Related tidymodels functions
tune_grid(): the function that consumes the control list.control_bayes(): control list fortune_bayes().control_resamples(): control list forfit_resamples().collect_predictions(): extracts the predictions thatsave_pred = TRUEretained.fit_best(): refits the best candidate on the full training set; requiressave_workflow = TRUE.
For an end-to-end tidymodels tuning run that uses several of these together, see the tidymodels exercises hub or the official tune control reference.
FAQ
What is the difference between control_grid() and control_resamples()?
control_grid() controls tuning runs (tune_grid(), tune_race_anova(), tune_sim_anneal()) where the workflow contains parameters marked with tune(). control_resamples() controls fit_resamples(), which evaluates a single fixed workflow across resamples without searching any grid. The two control lists share most arguments (verbose, save_pred, save_workflow, extract), but control_grid() adds parallel_over because tuning has both folds and candidates to parallelize across.

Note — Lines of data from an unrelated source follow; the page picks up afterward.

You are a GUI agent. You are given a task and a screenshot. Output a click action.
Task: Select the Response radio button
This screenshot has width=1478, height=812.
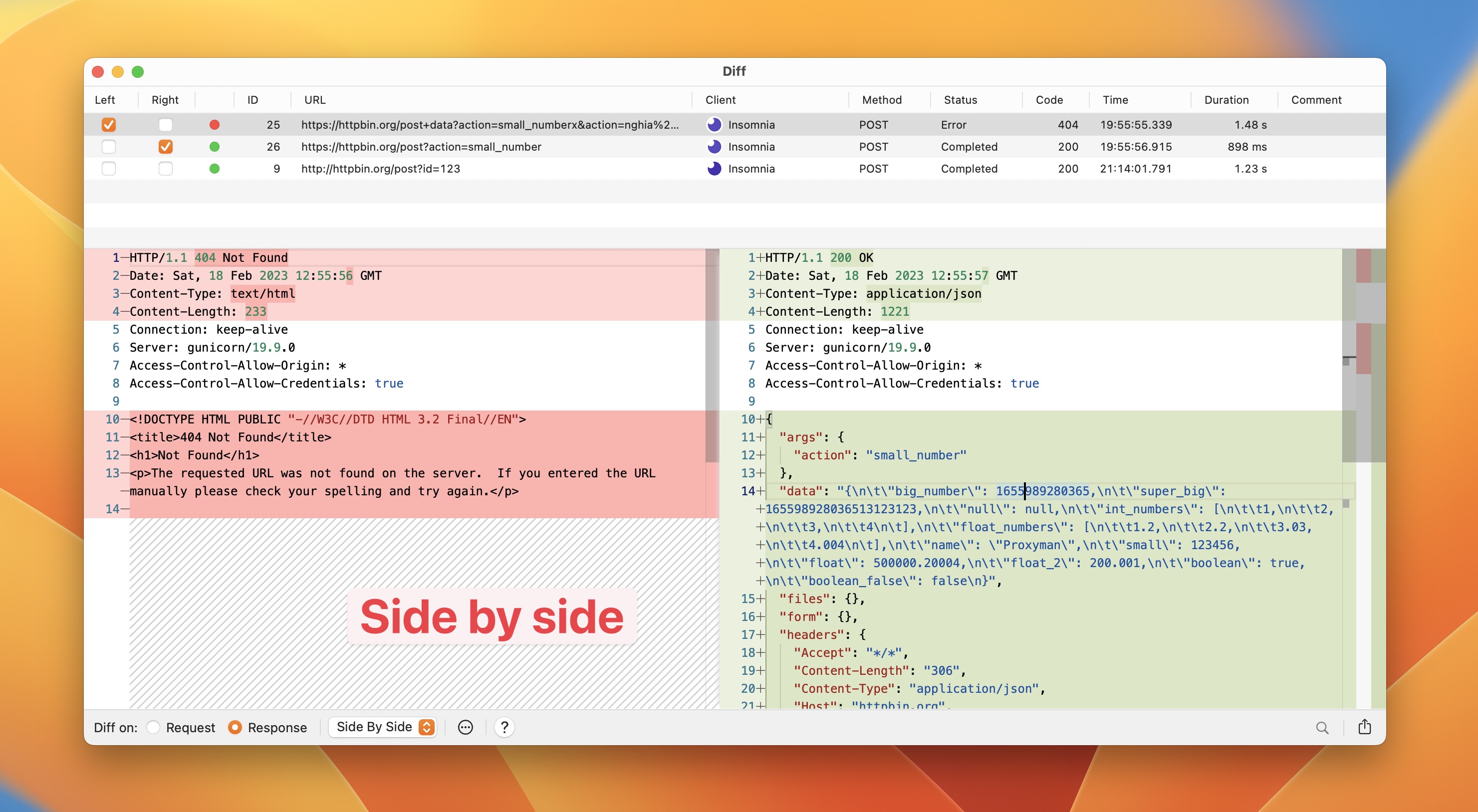click(x=235, y=727)
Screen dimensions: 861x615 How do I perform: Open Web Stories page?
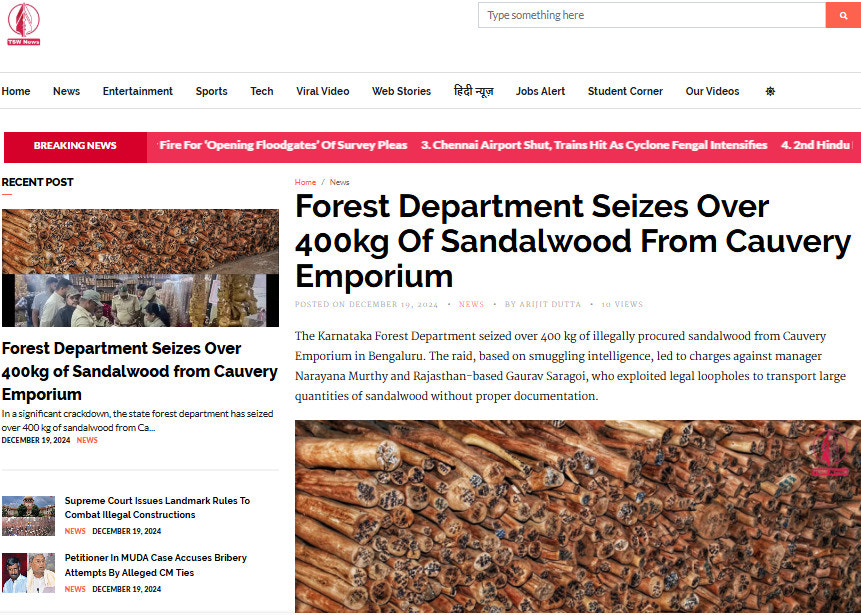pos(401,92)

Does control_grid() actually do the parallelization?
No. control_grid(allow_par = TRUE) only authorizes tune to dispatch work to a registered parallel backend. You still have to register one yourself: library(doParallel); registerDoParallel(cores = 4) before the tune_grid() call. Without a backend, allow_par = TRUE runs sequentially without warning.
Why do I need save_workflow = TRUE?
fit_best() refits the best-performing candidate on the full training set with one line. To do that, it needs the original un-fitted workflow attached to the results object. Without save_workflow = TRUE, that workflow is not stored and fit_best() errors out. The argument is cheap (the workflow is small), so set it on every tuning run you intend to ship.
Can I see fold-level errors and warnings during a run?
Yes. The .notes column in any tune_results object contains the per-fold messages, errors, and warnings even when verbose = FALSE. Use collect_notes(res) to pull them into a tidy tibble. Setting verbose = TRUE streams the same content live as the run progresses, useful when you suspect a single fold is hanging.
What does parallel_over = "everything" mean?
"resamples" (the default when a backend is registered) parallelizes only across resamples, so at most v workers run at once (v = number of folds). "everything" parallelizes across the Cartesian product of resamples and candidates, so for 5 folds and 10 candidates you can saturate 50 workers. Use "everything" when you have many cores and the model fit is fast; stick with "resamples" when each model fit is slow or when each candidate prints a lot of model state.